Мамед Аскеров не успел ничего сообразить. Он рефлекторно отпрыгнул в сторону, уходя с линии огня, а каким-то чудом очутившийся в руке у русского «стечкин», казавшийся еще более громоздким, чем обычно, из-за навинченного на ствол длинного заводского глушителя, уже хлопнул четыре раза подряд. Русский стрелял веером от бедра, поворачиваясь вокруг своей оси против часовой стрелки; прицельный огонь в такой ситуации практически невозможен, но ни одна из пуль не пропала даром. Старый воин Мамед Аскеров никогда не видел, чтобы кто-то стрелял с такой убийственной меткостью да еще и в полутемном помещении с солнцезащитными очками на носу. Четверо автоматчиков умерли почти одновременно; лишь один из них, падая, успел нажать на спусковой крючок, и длинная очередь оглушительно и ненужно прогрохотала в тишине ущелья, пробуравив остатки черепичной кровли и вызвав град гнилых щепок и глиняных черепков. За этот подвиг стрелок был вознагражден еще одной пистолетной пулей, пробившей засаленную зеленую чалму прямо над переносицей. Этот последний выстрел русский сделал явно машинально, отреагировав на угрозу, которой на самом деле не существовало: спуская курок, автоматчик, Одноухий Иса, был уже мертв, как кочерга.

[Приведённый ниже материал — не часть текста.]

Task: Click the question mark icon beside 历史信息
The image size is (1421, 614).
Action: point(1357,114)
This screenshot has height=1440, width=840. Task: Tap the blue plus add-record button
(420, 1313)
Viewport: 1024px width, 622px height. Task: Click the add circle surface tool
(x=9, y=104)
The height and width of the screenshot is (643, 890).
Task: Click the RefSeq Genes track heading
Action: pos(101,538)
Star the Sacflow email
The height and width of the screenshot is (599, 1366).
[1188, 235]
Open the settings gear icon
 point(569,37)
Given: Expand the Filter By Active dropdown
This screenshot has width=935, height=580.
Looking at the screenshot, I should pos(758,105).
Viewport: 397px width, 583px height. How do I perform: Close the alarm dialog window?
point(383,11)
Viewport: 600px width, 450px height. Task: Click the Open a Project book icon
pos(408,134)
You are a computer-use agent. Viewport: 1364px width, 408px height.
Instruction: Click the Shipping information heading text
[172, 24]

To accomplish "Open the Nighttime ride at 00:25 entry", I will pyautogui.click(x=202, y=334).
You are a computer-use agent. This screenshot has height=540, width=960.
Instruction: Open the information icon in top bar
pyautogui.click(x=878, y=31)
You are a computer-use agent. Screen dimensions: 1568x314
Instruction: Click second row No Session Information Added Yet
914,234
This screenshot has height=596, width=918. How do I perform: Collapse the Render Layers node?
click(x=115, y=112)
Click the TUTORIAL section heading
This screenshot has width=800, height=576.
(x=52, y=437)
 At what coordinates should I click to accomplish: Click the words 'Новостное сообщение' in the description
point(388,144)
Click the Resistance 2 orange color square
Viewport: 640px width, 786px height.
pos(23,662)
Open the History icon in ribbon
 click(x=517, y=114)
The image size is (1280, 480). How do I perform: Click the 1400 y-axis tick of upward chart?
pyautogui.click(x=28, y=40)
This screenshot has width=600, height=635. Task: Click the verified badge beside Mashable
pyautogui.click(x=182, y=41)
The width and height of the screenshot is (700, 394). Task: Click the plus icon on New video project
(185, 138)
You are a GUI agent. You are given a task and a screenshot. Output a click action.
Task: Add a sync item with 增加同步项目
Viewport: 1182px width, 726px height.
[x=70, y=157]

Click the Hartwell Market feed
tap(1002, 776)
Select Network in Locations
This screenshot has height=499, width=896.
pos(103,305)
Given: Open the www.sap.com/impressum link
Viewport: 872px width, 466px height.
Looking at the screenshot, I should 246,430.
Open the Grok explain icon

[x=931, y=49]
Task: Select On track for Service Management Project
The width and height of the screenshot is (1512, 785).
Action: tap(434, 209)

Этот же выстрел дал Мамеду Аскерову время выскочить на улицу. Уже нырнув за угол разрушенного сарая, он наконец-то сообразил, что спасается бегством от неверного, вооруженного всего-навсего пистолетом, который старый воин никогда не считал серьезным оружием. Он заколебался было, потянувшись за висевшим на плече автоматом, но прилетевшая неведомо откуда пуля, сбив с его седеющей головы выгоревшее на солнце камуфляжное кепи, подсказала правильное решение.
Потом где-то за спиной отрывисто залаял дорогой семнадцатизарядный «глок» араба, но эти звуки Мамед Аскеров слышал уже на бегу, с каждым шагом удаляясь от места перестрелки. Странно, но ему совсем не хотелось узнать, чем кончилось дело; напротив, впервые в жизни глубоко запрятанное желание старого воина, по праву носившего почетное прозвище Железный Мамед, вернуться домой, сдать оружие и зажить по-человечески сделалось не только осознанным, но и почти непреодолимым.